Why “not a corner”

My story in faith includes many of the typical facets of discovery, rebellion, apathy, obedience, courage and doubt. I do not downplay any of these moments – for they are deeply rooted in the trials and explorations of a rich relationship with God.  Yet these glimpses do not capture the magnitude of the greater calling of my heart.

Over the years I have discovered the most confusing thing about being a Christian is the way we try to manage the person of Christ in day-to-day, week-to-week realities.  To many, he is a story or someone to think about for a few hours a week.  Often he is someone who embodies the guilt trips and voices that clamour – “why don’t you pray more?” or “why don’t you give more money away?”

buddy-cornerI have found in both study and in experience that the story of Christ is more than a category to be filed into our emotional file cabinet.  Or another way of looking at it – he isn’t given a corner of my room, (like Buddy sitting awkwardly in Walter Hobbs’ office).  He is not a roommate to divvy up space with – he is the Sovereign and Supreme ruler of all things.  He is Judge, He is Beginning and End.  He is everlasting.  He is love.  He is Lord.

This became clear to me when Brennan Manning quoted Dorothy Sayers in Lion and Lamb: The Relentless Tenderness of Jesus.  Sayers wrote:

The people who hanged Christ never, to do them justice, accused him of being a bore – on the contrary, they thought him too dynamic to be safe. It has been left for later generations to muffle up that shattering personality and surround him with an atmosphere of tedium. We have very efficiently pared the claws of the Lion of Judah, certified him ‘meek and mile,’ and recommended him as a fitting household pet for pale curates and pious old ladies.
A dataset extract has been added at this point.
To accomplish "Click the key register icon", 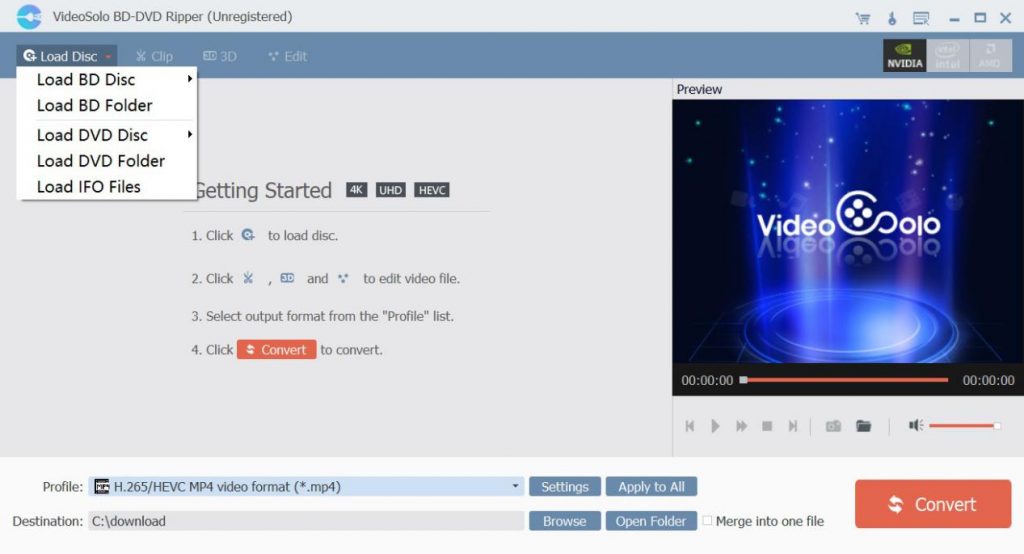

The stunning realization of my ridiculous attempt to “pare the claws of the Lion” floored me.   It is as though a stony heart within me begins to cry out. One cannot make declarations of Lordship without yielding every part of yourself to Christ.  And yet we try.  Many make it through an entire lifetime thinking that we gave God “enough”.  But is that the calling into spiritual adoption?  Is that what the faithful live for?  Is that what I want to live for?

I am not saying this has been fully implemented in my spiritual life.  I am saying this is my daily endeavor: to give God everything.  To live fully for his glory and fame.  To belong to the Spirit’s ebb and flow while being used as a weapon to pierce the darkness however he sees fit.